- [TASK GOAL] What is needed is a verbatim copy of all the records.

- [DATA TO USE]
--
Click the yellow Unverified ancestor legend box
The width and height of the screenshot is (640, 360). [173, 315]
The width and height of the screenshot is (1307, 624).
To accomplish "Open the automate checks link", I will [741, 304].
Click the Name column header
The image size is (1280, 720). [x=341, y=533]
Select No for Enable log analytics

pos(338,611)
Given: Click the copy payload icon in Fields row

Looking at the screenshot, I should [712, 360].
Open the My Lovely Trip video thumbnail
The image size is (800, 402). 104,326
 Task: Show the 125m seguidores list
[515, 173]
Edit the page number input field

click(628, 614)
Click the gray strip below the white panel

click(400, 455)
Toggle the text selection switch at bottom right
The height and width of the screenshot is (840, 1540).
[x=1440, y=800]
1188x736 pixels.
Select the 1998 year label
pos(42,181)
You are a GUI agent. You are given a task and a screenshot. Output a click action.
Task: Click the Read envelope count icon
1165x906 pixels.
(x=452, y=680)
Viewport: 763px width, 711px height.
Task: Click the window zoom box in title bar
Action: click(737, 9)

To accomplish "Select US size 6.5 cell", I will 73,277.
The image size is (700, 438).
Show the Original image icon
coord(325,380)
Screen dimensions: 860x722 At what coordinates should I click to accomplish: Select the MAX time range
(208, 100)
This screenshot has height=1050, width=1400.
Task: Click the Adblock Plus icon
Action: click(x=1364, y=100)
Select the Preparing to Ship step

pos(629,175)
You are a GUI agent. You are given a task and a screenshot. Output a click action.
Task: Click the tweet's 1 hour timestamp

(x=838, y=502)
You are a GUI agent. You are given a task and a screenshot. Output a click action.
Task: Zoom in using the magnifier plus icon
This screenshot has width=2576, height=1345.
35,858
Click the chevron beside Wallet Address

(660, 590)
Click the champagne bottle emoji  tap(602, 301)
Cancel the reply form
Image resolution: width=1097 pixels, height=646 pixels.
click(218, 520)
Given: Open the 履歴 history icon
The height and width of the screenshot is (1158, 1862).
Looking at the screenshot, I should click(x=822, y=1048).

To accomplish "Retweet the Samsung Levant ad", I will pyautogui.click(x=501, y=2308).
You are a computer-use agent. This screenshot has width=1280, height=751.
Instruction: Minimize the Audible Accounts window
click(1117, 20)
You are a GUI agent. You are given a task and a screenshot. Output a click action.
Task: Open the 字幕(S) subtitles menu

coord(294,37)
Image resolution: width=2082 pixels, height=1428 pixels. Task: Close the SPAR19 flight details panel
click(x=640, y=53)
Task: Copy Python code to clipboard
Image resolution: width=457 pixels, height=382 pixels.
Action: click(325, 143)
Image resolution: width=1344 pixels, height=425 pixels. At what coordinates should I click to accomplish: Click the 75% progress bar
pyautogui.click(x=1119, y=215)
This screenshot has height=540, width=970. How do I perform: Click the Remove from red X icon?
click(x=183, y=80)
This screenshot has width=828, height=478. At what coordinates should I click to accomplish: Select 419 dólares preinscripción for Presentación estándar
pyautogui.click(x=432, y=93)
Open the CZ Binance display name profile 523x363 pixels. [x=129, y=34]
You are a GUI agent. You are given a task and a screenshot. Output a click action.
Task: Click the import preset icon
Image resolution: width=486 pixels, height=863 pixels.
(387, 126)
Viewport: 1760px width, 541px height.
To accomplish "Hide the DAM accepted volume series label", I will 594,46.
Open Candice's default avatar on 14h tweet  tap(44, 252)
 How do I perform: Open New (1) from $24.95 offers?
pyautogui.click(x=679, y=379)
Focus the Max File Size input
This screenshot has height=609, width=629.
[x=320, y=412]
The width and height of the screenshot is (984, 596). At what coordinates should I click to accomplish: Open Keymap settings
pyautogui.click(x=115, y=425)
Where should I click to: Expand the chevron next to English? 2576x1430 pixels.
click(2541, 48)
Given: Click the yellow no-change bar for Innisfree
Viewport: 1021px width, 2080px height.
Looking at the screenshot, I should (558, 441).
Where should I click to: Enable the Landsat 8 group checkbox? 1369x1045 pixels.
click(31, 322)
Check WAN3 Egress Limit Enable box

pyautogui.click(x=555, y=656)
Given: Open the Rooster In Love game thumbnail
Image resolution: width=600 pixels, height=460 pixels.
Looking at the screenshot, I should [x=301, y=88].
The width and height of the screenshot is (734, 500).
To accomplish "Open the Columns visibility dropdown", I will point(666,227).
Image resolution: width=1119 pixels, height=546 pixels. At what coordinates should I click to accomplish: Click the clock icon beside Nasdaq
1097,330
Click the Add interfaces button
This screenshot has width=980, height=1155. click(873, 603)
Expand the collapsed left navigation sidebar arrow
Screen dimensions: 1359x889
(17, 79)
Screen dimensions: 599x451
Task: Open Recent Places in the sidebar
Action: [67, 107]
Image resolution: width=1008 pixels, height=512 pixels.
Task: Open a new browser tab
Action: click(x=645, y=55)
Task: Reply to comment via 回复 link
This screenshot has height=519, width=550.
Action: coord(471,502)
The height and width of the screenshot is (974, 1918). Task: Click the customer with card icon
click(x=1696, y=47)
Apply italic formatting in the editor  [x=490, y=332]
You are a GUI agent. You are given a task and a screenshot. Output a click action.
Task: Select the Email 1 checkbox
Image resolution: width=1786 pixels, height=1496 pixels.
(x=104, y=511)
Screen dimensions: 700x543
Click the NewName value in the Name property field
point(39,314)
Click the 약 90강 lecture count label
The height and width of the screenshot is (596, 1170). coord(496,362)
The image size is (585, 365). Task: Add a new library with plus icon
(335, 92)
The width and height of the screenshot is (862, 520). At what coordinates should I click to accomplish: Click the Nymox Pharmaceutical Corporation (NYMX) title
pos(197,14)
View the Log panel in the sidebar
--
- [COMPLETED EXERCISE]
Click the yellow Unverified ancestor legend box
The width and height of the screenshot is (640, 360). [173, 315]
The width and height of the screenshot is (1307, 624).
To accomplish "Open the automate checks link", I will [741, 304].
Click the Name column header
The image size is (1280, 720). [x=341, y=533]
Select No for Enable log analytics

pos(338,611)
Given: Click the copy payload icon in Fields row

Looking at the screenshot, I should [712, 360].
Open the My Lovely Trip video thumbnail
The image size is (800, 402). 104,326
 Task: Show the 125m seguidores list
[515, 173]
Edit the page number input field

click(628, 614)
Click the gray strip below the white panel

click(400, 455)
Toggle the text selection switch at bottom right
The height and width of the screenshot is (840, 1540).
[x=1440, y=800]
1188x736 pixels.
Select the 1998 year label
pos(42,181)
You are a GUI agent. You are given a task and a screenshot. Output a click action.
Task: Click the Read envelope count icon
1165x906 pixels.
(x=452, y=680)
Viewport: 763px width, 711px height.
Task: Click the window zoom box in title bar
Action: click(737, 9)

To accomplish "Select US size 6.5 cell", I will 73,277.
The image size is (700, 438).
Show the Original image icon
coord(325,380)
Screen dimensions: 860x722 At what coordinates should I click to accomplish: Select the MAX time range
(208, 100)
This screenshot has height=1050, width=1400.
Task: Click the Adblock Plus icon
Action: click(x=1364, y=100)
Select the Preparing to Ship step

pos(629,175)
You are a GUI agent. You are given a task and a screenshot. Output a click action.
Task: Click the tweet's 1 hour timestamp

(x=838, y=502)
You are a GUI agent. You are given a task and a screenshot. Output a click action.
Task: Zoom in using the magnifier plus icon
This screenshot has width=2576, height=1345.
35,858
Click the chevron beside Wallet Address

(660, 590)
Click the champagne bottle emoji  tap(602, 301)
Cancel the reply form
Image resolution: width=1097 pixels, height=646 pixels.
click(218, 520)
Given: Open the 履歴 history icon
The height and width of the screenshot is (1158, 1862).
Looking at the screenshot, I should click(x=822, y=1048).

To accomplish "Retweet the Samsung Levant ad", I will pyautogui.click(x=501, y=2308).
You are a computer-use agent. This screenshot has width=1280, height=751.
Instruction: Minimize the Audible Accounts window
click(1117, 20)
You are a GUI agent. You are given a task and a screenshot. Output a click action.
Task: Open the 字幕(S) subtitles menu

coord(294,37)
Image resolution: width=2082 pixels, height=1428 pixels. Task: Close the SPAR19 flight details panel
click(x=640, y=53)
Task: Copy Python code to clipboard
Image resolution: width=457 pixels, height=382 pixels.
Action: click(325, 143)
Image resolution: width=1344 pixels, height=425 pixels. At what coordinates should I click to accomplish: Click the 75% progress bar
pyautogui.click(x=1119, y=215)
This screenshot has height=540, width=970. How do I perform: Click the Remove from red X icon?
click(x=183, y=80)
This screenshot has width=828, height=478. At what coordinates should I click to accomplish: Select 419 dólares preinscripción for Presentación estándar
pyautogui.click(x=432, y=93)
Open the CZ Binance display name profile 523x363 pixels. [x=129, y=34]
You are a GUI agent. You are given a task and a screenshot. Output a click action.
Task: Click the import preset icon
Image resolution: width=486 pixels, height=863 pixels.
(387, 126)
Viewport: 1760px width, 541px height.
To accomplish "Hide the DAM accepted volume series label", I will 594,46.
Open Candice's default avatar on 14h tweet  tap(44, 252)
 How do I perform: Open New (1) from $24.95 offers?
pyautogui.click(x=679, y=379)
Focus the Max File Size input
This screenshot has height=609, width=629.
[x=320, y=412]
The width and height of the screenshot is (984, 596). At what coordinates should I click to accomplish: Open Keymap settings
pyautogui.click(x=115, y=425)
Where should I click to: Expand the chevron next to English? 2576x1430 pixels.
click(2541, 48)
Given: Click the yellow no-change bar for Innisfree
Viewport: 1021px width, 2080px height.
Looking at the screenshot, I should (558, 441).
Where should I click to: Enable the Landsat 8 group checkbox? 1369x1045 pixels.
click(31, 322)
Check WAN3 Egress Limit Enable box

pyautogui.click(x=555, y=656)
Given: Open the Rooster In Love game thumbnail
Image resolution: width=600 pixels, height=460 pixels.
Looking at the screenshot, I should [x=301, y=88].
The width and height of the screenshot is (734, 500).
To accomplish "Open the Columns visibility dropdown", I will point(666,227).
Image resolution: width=1119 pixels, height=546 pixels. At what coordinates should I click to accomplish: Click the clock icon beside Nasdaq
1097,330
Click the Add interfaces button
This screenshot has width=980, height=1155. click(873, 603)
Expand the collapsed left navigation sidebar arrow
Screen dimensions: 1359x889
(17, 79)
Screen dimensions: 599x451
Task: Open Recent Places in the sidebar
Action: [67, 107]
Image resolution: width=1008 pixels, height=512 pixels.
Task: Open a new browser tab
Action: click(x=645, y=55)
Task: Reply to comment via 回复 link
This screenshot has height=519, width=550.
Action: coord(471,502)
The height and width of the screenshot is (974, 1918). Task: Click the customer with card icon
click(x=1696, y=47)
Apply italic formatting in the editor  [x=490, y=332]
You are a GUI agent. You are given a task and a screenshot. Output a click action.
Task: Select the Email 1 checkbox
Image resolution: width=1786 pixels, height=1496 pixels.
(x=104, y=511)
Screen dimensions: 700x543
Click the NewName value in the Name property field
point(39,314)
Click the 약 90강 lecture count label
The height and width of the screenshot is (596, 1170). coord(496,362)
The image size is (585, 365). Task: Add a new library with plus icon
(335, 92)
The width and height of the screenshot is (862, 520). At what coordinates should I click to accomplish: Click the Nymox Pharmaceutical Corporation (NYMX) title
pos(197,14)
View the Log panel in the sidebar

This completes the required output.